* YOUR OBJECTIVE *
In the entries that follow, the first line to write out is the one containing "You are a GUI", and the last is the one containing "[Powered by WordPress] (635, 1332)". Reproduce that stretch exactly, with nothing before or after it.

* EXCERPTED DATA *
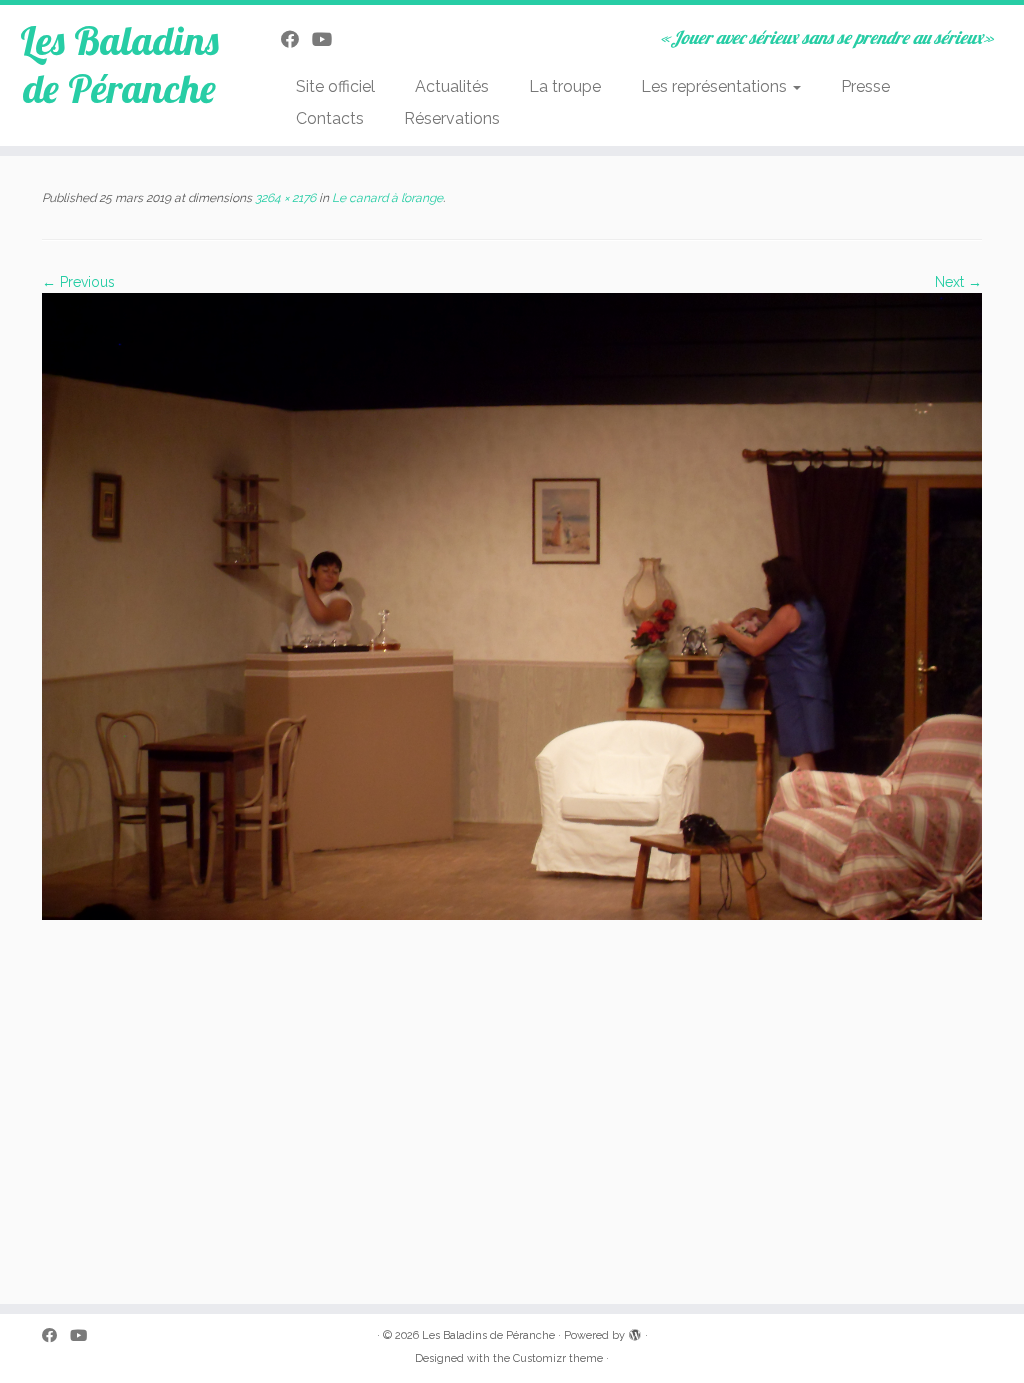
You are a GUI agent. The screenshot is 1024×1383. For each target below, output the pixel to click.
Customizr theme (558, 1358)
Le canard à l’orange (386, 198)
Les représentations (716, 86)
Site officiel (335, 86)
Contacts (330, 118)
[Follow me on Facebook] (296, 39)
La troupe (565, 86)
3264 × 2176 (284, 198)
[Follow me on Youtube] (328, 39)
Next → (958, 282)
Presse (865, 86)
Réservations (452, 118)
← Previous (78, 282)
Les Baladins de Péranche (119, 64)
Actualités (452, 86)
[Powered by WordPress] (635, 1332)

--

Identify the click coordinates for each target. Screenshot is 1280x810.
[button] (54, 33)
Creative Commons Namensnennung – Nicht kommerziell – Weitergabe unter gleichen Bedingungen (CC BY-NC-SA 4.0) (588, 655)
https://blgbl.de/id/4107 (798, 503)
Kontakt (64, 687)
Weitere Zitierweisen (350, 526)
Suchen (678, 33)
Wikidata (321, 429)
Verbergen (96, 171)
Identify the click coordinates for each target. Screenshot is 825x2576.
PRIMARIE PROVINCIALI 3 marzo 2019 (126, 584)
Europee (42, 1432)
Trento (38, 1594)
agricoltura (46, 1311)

* THE COMPLETED TASK *
You are a GUI agent. The screenshot is 1024×1383. For each target below, output the pixel to click.
Customizr theme (558, 1358)
Le canard à l’orange (386, 198)
Les représentations (716, 86)
Site officiel (335, 86)
Contacts (330, 118)
[Follow me on Facebook] (296, 39)
La troupe (565, 86)
3264 × 2176 (284, 198)
[Follow me on Youtube] (328, 39)
Next → (958, 282)
Presse (865, 86)
Réservations (452, 118)
← Previous (78, 282)
Les Baladins de Péranche (119, 64)
Actualités (452, 86)
[Powered by WordPress] (635, 1332)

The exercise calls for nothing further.